Opinión /

Fin de sueño


Martes, 10 de septiembre de 2013
Ana María Echeverría

En septiembre de 1973 yo estudiaba en París, y el golpe militar contra Salvador Allende fue el fin de un sueño, para mi y la mayor parte de mis colegas latinoamericanos con quienes debatíamos, entre lecturas de Marx y Julio Cortázar y fiestas hasta la madrugada bajo los puentes de la Ciudad Luz y cafés en buhardillas llenas de humo, sobre cómo cambiar nuestros países marcados por la desigualdad y la injusticia social.

Ana María Echeverría es periodista salvadoreña, socióloga y trotamundos. En 1977 dejó su trabajo como profesora de sociología en la Universidad de Oporto y emprendió un viaje a través de América Latina durante un año, en el que viajó en moto, bus y tren y se brincó el Chile de Pinochet. Después se incorporó al FMLN del cual su pareja, el poeta Roberto Armijo, era representante en Europa. Actualmente escribe sobre cultura en la Agencia Francesa de Prensa.

Ese sueño, de que era posible transformar sustancialmente un país sin recurrir a las armas, saltó en añicos la mañana del martes 11 de setiembre de hace 40 años.

Porque el Chile de Salvador Allende había hecho crecer en nosotros, privilegiados estudiantes llenos de ilusiones y palabras, de versos, teorías y tesis, las ganas de volver un día a nuestros países a poner nuestro granito de arena, contribuyendo a una Revolución, que daría luz, sin violencia y sin sangre, a una sociedad más justa.

¿Y tras esa asonada militar, qué nos quedaba? ¿Cómo podíamos volver a creer que era posible transformar nuestros países por medios democráticos y pacíficos? ¿Como podíamos volver a pensar que una democracia revolucionaria podía instaurarse en un continente dominado por oligarquías poderosas y multinacionales sin tener que recurrir a las armas?
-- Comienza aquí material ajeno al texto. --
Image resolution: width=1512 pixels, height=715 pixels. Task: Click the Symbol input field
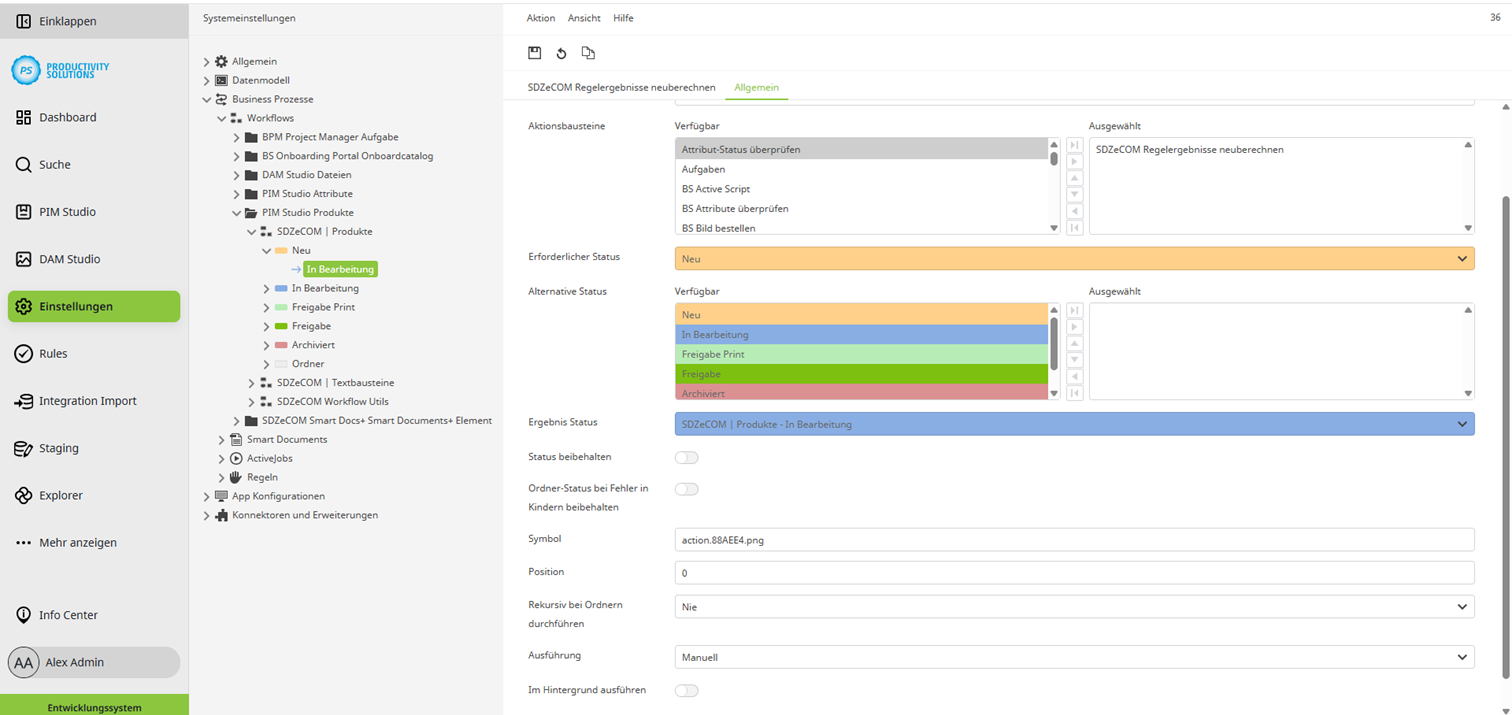tap(1073, 540)
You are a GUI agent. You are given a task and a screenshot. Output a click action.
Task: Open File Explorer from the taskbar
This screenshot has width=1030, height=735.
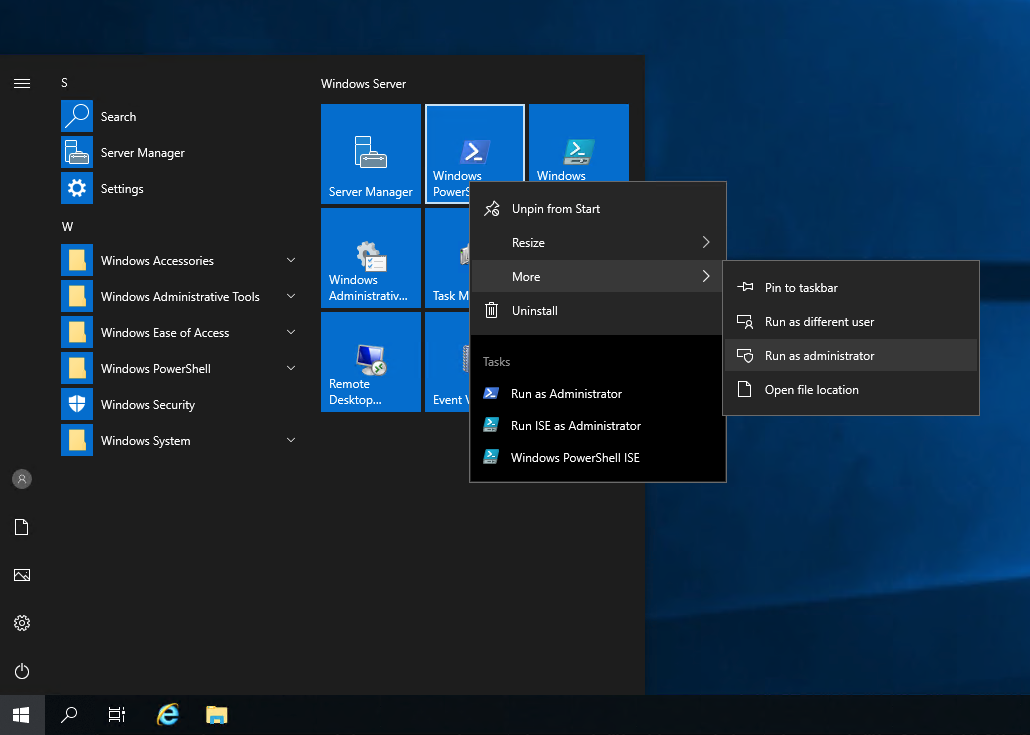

En los días después del golpe del general Augusto Pinochet, innumerables relatos de las atrocidades cometidas por el nuevo régimen - Victor Jara asesinado en el Estadio por esbirros, que antes le habían cortado las manos con las que interpretaba temas icónicos como 'Te recuerdo Amanda', activistas, artistas y militantes apresados, vejados, torturados, ejecutados, desaparecidos - abonaban el terreno de que la única opción para transformar nuestra América Latina era la vía armada.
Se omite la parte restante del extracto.